In economics, a cartel is an agreement between competing firms to control prices or exclude entry of a new competitor in a market. It is a formal organization of sellers or buyers that agree to fix selling prices, purchase prices, or reduce production using a variety of tactics. If you read my piece, you will see where I am coming from where the inference is the exact opposite of what the Daily Nation story seems to  imply. But that is economics. I do not know how a cartel is defined in journalism.
When the Central Bank of Kenya recently published the margin that each bank was charging above the common benchmark (so-called Kenya Banks Reference Rate), the story was about "which banks to avoid when seeking a loan". The Daily Nation's counsel this time around was based on the wide pricing differential amongst banks. Now that the leading daily is flogging the cartel story, the message is that in a short one week banks have swung from charging disparate prices for credit to fixing them.
I guess basics do not matter if the objective is for the story to be sexy and draw emotions. That is why this seems to be the Nation Media Group editorial policy - official or otherwise. Evidence to this effect is overwhelming, at least to me; and I have made illustrations before of the same.
To demonstrate that this is a common occurrence, I will pick another story in the today's Business Daily.
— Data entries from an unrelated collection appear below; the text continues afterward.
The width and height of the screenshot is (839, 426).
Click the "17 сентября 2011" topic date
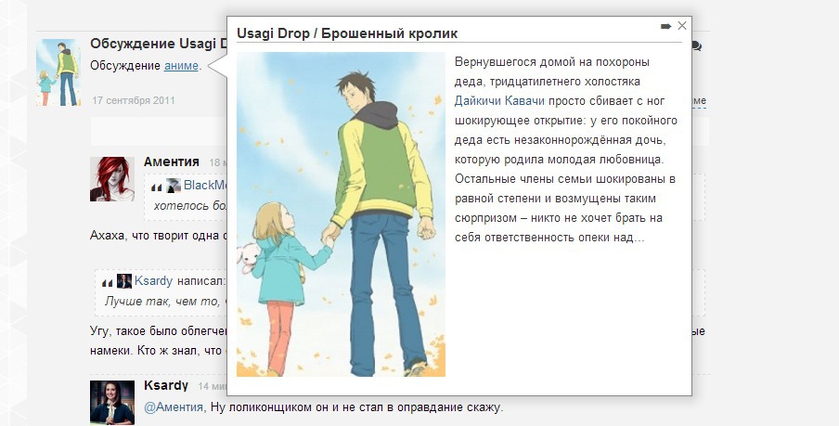[x=134, y=99]
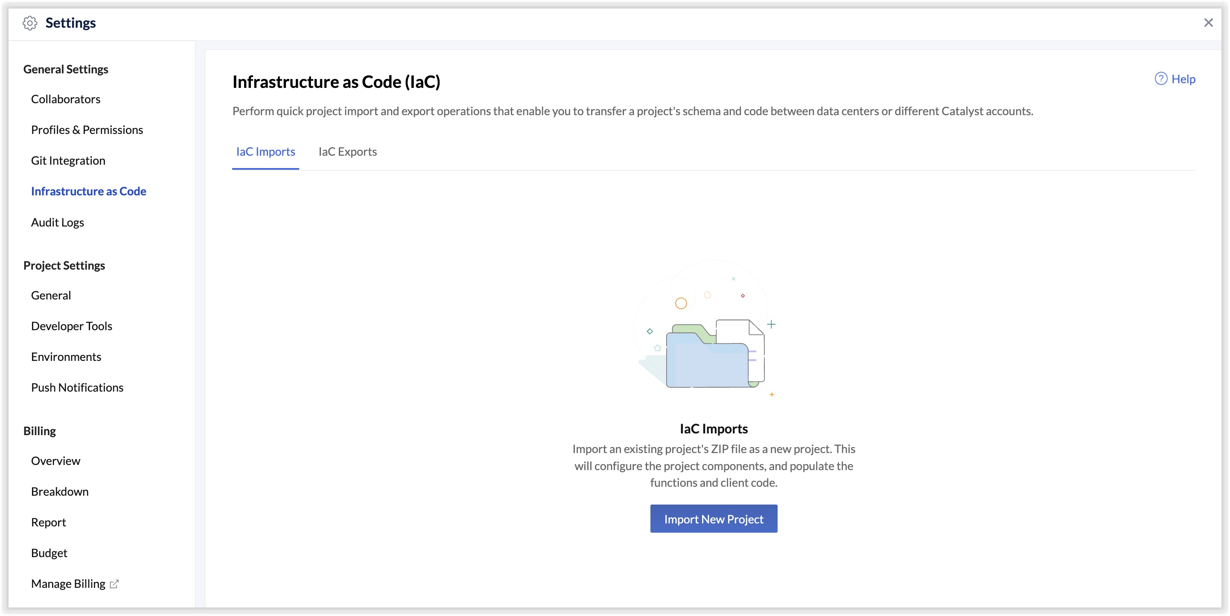Select the IaC Imports tab

265,151
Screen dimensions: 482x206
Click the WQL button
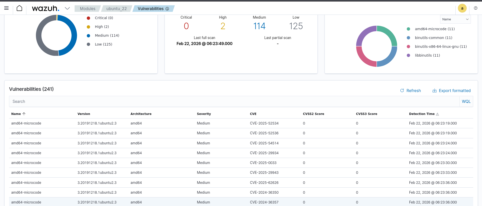pyautogui.click(x=466, y=101)
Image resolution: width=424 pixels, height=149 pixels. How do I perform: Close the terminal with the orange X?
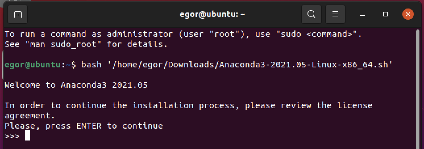click(x=408, y=14)
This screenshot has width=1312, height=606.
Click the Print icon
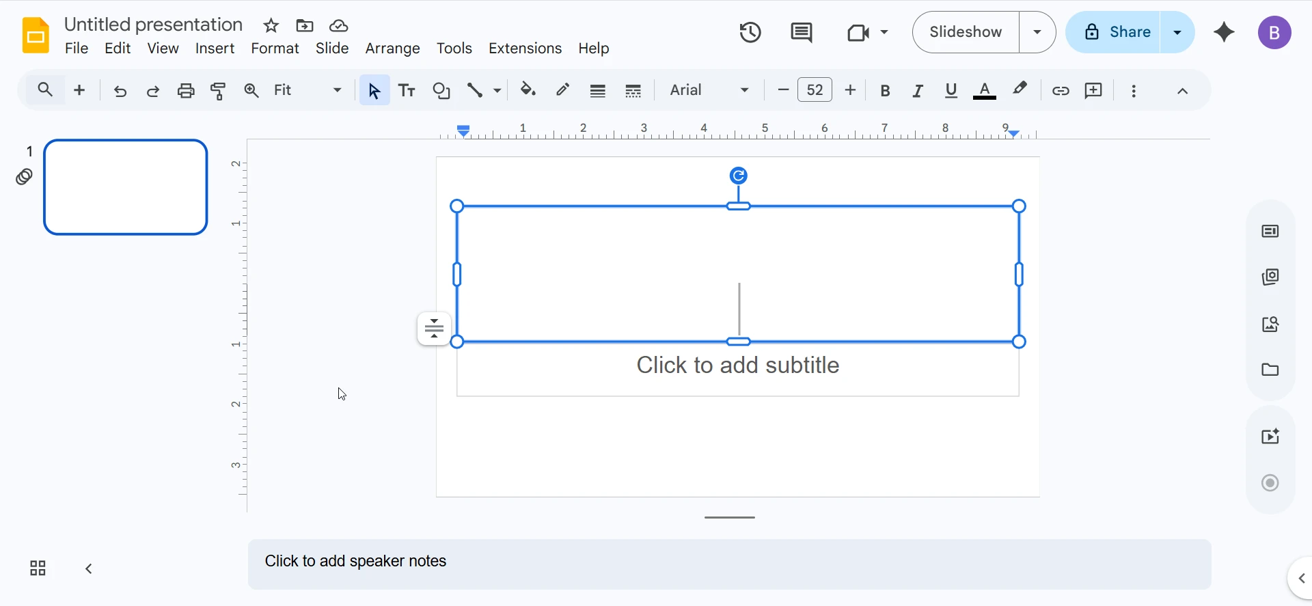click(x=186, y=90)
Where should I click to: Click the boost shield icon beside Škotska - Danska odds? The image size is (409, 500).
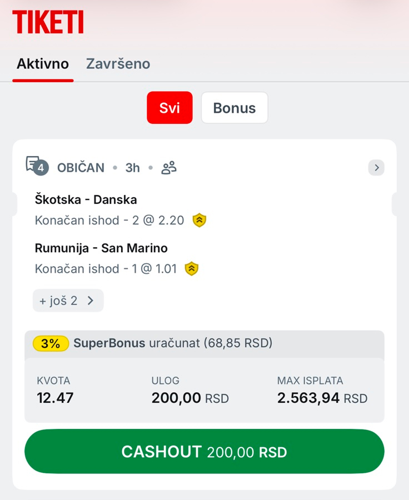199,221
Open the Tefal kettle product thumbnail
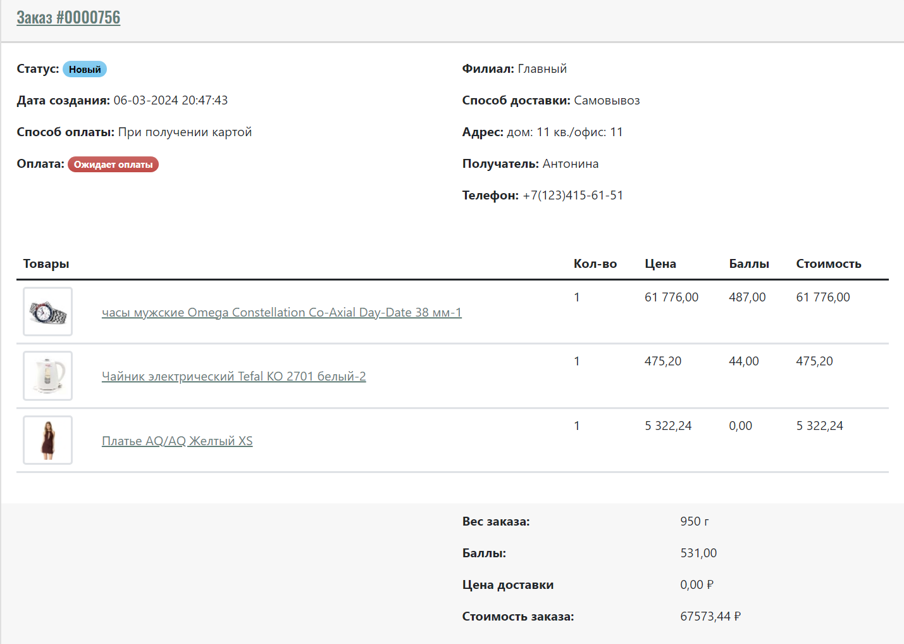This screenshot has width=904, height=644. tap(48, 376)
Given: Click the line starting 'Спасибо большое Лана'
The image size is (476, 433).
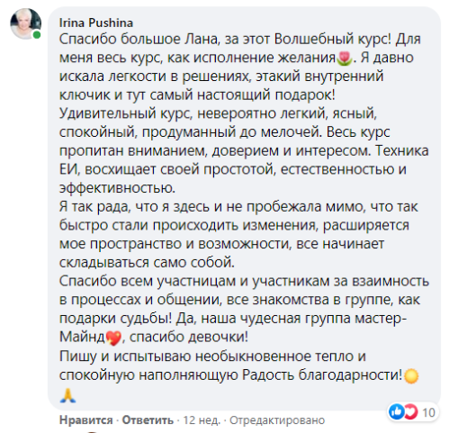Looking at the screenshot, I should (x=240, y=40).
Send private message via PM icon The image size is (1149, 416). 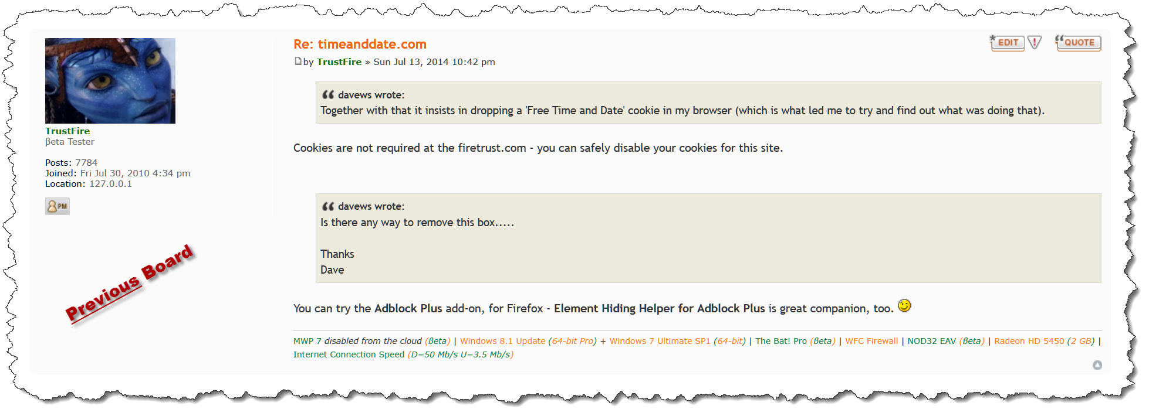[58, 206]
First, some basics (I do not what to take anything for granted:
  • In the credit market, the principal is the amount borrowed/lent;
  • Interest is the price paid/earned from the principal;
  • Therefore interest does not determine the principal; instead the need and ability (what in our tribe we call effective demand) determines the principal.
So when the Business Daily tells you that the average size of mortgages has increased to Sh7.5 million, making it difficult for a majority of Kenyans to own homes financed by commercial  banks, and this is arising from high interest rates (even among other factors), then know that somebody is being lazy. But hey, a daily newspaper has a lifespan of just a  few hours and you have forgotten about its contents until the following day!  Right? Right.